Improved diagnostic accuracy also reduces unnecessary component replacements. In traditional troubleshooting, uncertain diagnoses sometimes lead to multiple component swaps before the actual fault is identified. AI systems help narrow down probable causes more effectively, reducing inventory consumption and maintenance costs.
Another important benefit is knowledge retention. Many airlines and MRO providers face the challenge of losing experienced technicians through retirement. AI systems can help preserve valuable troubleshooting expertise by learning from historical maintenance actions and making that knowledge accessible to newer technicians.
The technology also improves maintenance planning by helping organisations anticipate resource requirements, allocate labour more efficiently, and optimise spare parts positioning.
Challenges and Limitations
Despite its potential and as previously alluded to, AI-assisted troubleshooting also presents several challenges.
One of the biggest obstacles is data quality. AI systems depend heavily on accurate and consistent maintenance records. In reality, maintenance data often contains incomplete descriptions, inconsistent terminology, or human reporting errors. Poor-quality data can limit the effectiveness of AI algorithms and reduce trust in system recommendations.
Regulatory considerations also remain important. Aviation authorities require maintenance organisations to follow approved procedures and maintain clear accountability for airworthiness decisions. AI systems can support troubleshooting, but they cannot replace licensed personnel or approved maintenance processes.
Human acceptance is another critical factor.
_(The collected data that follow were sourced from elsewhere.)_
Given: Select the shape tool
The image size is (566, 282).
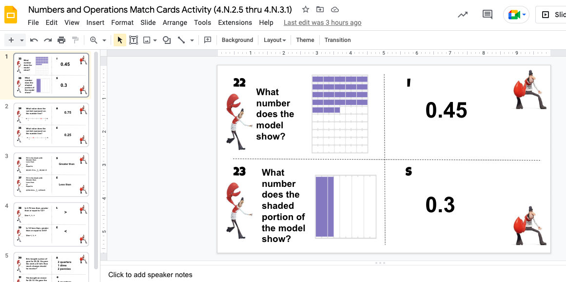Looking at the screenshot, I should point(166,40).
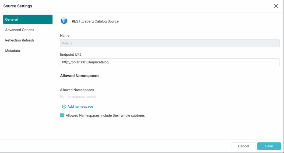
Task: Click the 'No namespaces added' placeholder text
Action: (x=78, y=97)
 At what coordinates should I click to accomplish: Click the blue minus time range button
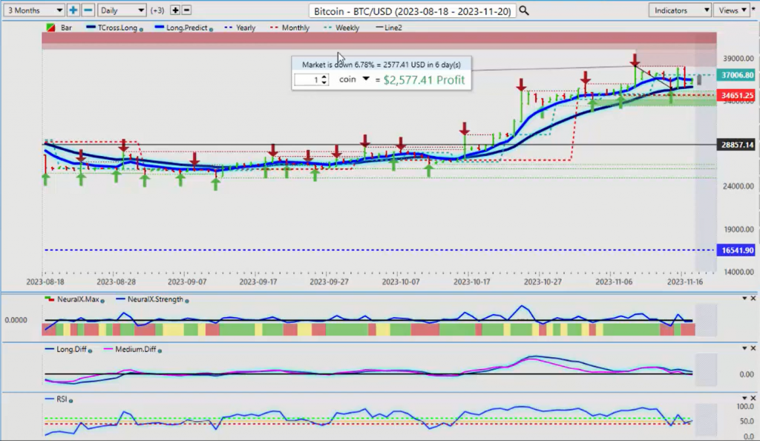[x=88, y=10]
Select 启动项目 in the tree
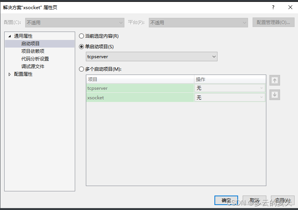The width and height of the screenshot is (298, 210). coord(31,44)
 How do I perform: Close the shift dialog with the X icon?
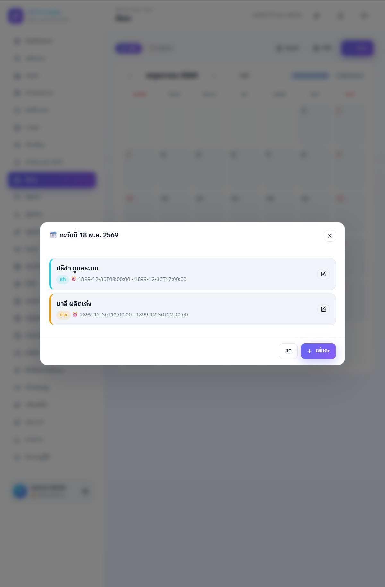[x=330, y=236]
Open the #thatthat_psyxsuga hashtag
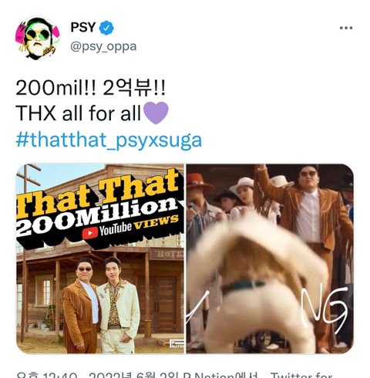 click(x=109, y=140)
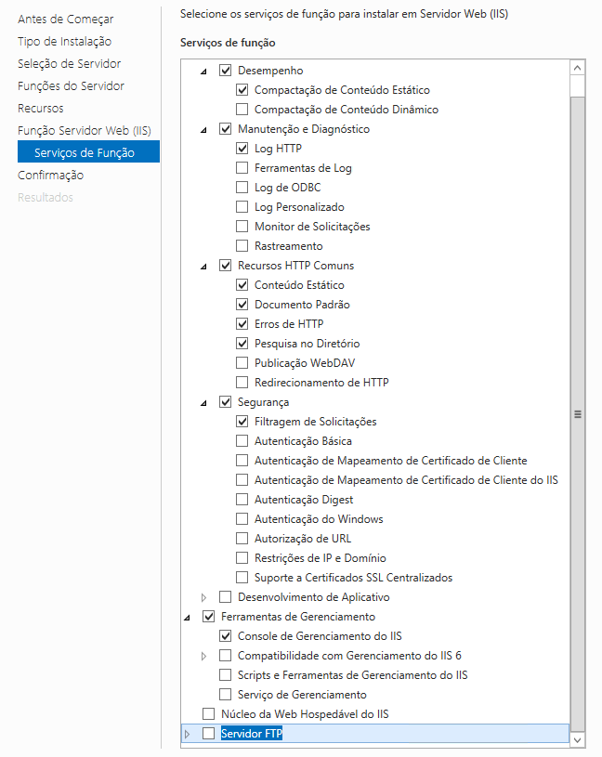602x757 pixels.
Task: Uncheck Console de Gerenciamento do IIS
Action: click(x=226, y=636)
Technicians may initially hesitate to trust AI-generated recommendations, particularly if systems produce occasional inaccuracies. Successful implementation requires transparent system design, strong user training, and close involvement of maintenance personnel throughout deployment.
Cybersecurity is an additional concern as maintenance systems become more connected and data driven. Protecting maintenance data and aircraft health monitoring networks from unauthorised access or manipulation is becoming increasingly important in modern aviation operations.
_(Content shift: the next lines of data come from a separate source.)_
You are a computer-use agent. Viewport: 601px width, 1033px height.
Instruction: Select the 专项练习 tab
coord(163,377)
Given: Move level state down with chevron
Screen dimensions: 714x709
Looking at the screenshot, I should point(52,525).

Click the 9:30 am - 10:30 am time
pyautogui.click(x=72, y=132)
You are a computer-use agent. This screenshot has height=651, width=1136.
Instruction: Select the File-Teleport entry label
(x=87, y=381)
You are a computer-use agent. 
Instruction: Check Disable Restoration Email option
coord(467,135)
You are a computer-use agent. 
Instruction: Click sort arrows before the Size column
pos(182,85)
The Continuing Role of Human Expertise
Although AI technologies are advancing rapidly, aircraft maintenance remains fundamentally dependent on human expertise. Technicians continue to play the central role in inspection, judgment, safety evaluation, and certification decisions.
AI systems can process data and identify patterns far more quickly than humans, but they lack practical experience, contextual understanding, and operational judgment. They cannot physically inspect aircraft structures, evaluate unusual conditions, or make final airworthiness decisions.
The future of aircraft maintenance is therefore unlikely to involve fully autonomous troubleshooting. Instead, the industry is moving toward collaborative intelligence, where technicians use AI tools to improve efficiency and decision-making while maintaining full responsibility for maintenance actions.
Looking Ahead
Over the next decade, AI-assisted troubleshooting is expected to become increasingly integrated into everyday maintenance operations. As aircraft systems become more complex and operational pressures continue to grow, maintenance organisations will need more advanced diagnostic capabilities to remain competitive.
Airlines and MRO providers that successfully integrate AI into their maintenance workflows may benefit from lower operational costs, faster turnaround times, improved reliability, and better fleet availability. However, technology alone will not determine success. Effective implementation will require high-quality data management, strong regulatory oversight, robust cybersecurity, and continued investment in technician training and development.
In conclusion, aircraft maintenance has always been about solving problems quickly, accurately, and safely. AI-assisted troubleshooting may soon become one of the industry’s most valuable tools in achieving that goal.